Many dynamic forms processing applications can be implemented using these simple
algorithms. This makes oscFile far more versatile than other zone OCR solutions
that require the index value to be in the exact same location on every page. Yet
oscFile costs only a fraction of the price!
oscFile’s dynamic forms processing can greatly speed up data entry by
eliminating a good percentage of indexing work. For many this can put the labor
cost of scanning within their reach. Dynamic OCR can also be applied to MS Office and PDF files, creating a fully
automated process for intelligently indexing and reorganizing electronic
documents.
Check our Advanced OCR Guide for information on how to use third party OCR
applications with oscFile to improve accuracy and efficiency in dynamic and
zone OCR applications.
Support for Regular Expressions
oscFile
6.0 adds the ability to use Regular Expressions to find values
within the OCR text or input file path. Regular Expressions (RegEx for short)
let you define complex search patterns to extract matching values from the text.
This greatly enhances the functionality of the dynamic OCR in oscFile, making
it capable of finding variable-length fields with no distinct pattern.
Regular Expressions are a commonly used in text parsing applications. The Perl
programming language makes extensive use of RegEx, as do UNIX utilities like "grep".
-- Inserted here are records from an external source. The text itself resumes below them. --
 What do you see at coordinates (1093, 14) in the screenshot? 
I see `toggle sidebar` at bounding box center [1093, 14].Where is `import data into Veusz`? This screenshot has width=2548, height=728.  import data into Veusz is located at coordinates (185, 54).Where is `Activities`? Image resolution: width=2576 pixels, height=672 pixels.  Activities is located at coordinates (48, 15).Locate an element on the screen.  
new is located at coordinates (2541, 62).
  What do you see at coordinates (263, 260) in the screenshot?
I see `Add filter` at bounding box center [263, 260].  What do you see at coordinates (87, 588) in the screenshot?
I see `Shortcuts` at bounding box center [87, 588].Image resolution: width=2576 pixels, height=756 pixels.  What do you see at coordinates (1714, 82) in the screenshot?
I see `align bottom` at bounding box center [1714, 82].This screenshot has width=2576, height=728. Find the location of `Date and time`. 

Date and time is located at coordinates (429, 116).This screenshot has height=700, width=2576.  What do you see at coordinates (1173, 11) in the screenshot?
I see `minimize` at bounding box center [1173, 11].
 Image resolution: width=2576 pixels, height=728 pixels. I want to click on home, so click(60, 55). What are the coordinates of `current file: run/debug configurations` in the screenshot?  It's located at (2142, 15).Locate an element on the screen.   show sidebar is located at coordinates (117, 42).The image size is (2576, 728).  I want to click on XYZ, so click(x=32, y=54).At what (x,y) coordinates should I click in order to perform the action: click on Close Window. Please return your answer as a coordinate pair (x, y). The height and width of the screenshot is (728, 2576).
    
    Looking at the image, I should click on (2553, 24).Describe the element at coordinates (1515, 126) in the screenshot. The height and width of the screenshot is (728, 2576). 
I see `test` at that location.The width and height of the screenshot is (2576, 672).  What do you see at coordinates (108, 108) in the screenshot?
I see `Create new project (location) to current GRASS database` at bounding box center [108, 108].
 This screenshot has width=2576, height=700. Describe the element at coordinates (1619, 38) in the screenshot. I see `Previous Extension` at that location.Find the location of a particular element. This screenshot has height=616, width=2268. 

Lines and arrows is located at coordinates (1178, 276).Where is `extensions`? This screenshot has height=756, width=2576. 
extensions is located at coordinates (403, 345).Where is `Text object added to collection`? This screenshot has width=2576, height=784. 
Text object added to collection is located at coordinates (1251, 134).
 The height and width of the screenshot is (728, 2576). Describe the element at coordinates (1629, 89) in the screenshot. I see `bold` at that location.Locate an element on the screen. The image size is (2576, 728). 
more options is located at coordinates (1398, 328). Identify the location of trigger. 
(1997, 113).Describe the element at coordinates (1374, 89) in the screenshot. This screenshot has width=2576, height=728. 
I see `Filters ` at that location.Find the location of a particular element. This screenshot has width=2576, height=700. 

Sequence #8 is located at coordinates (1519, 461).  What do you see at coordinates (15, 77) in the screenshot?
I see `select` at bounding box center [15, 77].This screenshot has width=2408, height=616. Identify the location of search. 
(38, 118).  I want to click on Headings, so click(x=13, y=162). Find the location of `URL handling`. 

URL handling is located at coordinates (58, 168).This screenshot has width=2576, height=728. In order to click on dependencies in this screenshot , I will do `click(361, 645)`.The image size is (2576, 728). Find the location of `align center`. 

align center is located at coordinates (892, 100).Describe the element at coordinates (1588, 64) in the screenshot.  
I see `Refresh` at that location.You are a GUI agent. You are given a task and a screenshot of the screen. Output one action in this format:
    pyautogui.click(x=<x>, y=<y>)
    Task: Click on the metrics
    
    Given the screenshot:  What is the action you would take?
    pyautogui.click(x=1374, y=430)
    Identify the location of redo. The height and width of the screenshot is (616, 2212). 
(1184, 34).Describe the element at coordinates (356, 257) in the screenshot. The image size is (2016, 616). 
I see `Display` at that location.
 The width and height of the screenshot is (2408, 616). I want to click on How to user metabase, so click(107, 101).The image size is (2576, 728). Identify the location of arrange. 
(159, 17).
Many programmers and IT personnel are already familiar with RegEx and can create
complex expressions without specific training.
Traditional Zone OCR
If you have standard documents where index data is always in the same
location, the fastest way to index them is with traditional Zone OCR. The
Template and Dictionary Matching features of Dynamic OCR also come in handy with
Zone OCR, since documents can skew during scanning, and unwanted text may shift
into the zone. With oscFile you can draw oversize zones that account for any
amount of skewing, and use Template or Dictionary Matching to extract the data
you need.
Index operators may also manually perform zone OCR during indexing by simply
drawing a box around the desired field value.
Full Page OCR
oscFile also has the ability to perform full-page OCR conversion to MS
Word, HTML, Text or WordPerfect documents. Image and text zone templates can be
drawn and recognized text can be corrected before it is output. You can also use
oscFile's streamlined scanning and indexing workflow to batch process images
and apply standard naming schemes to the OCRed files.
|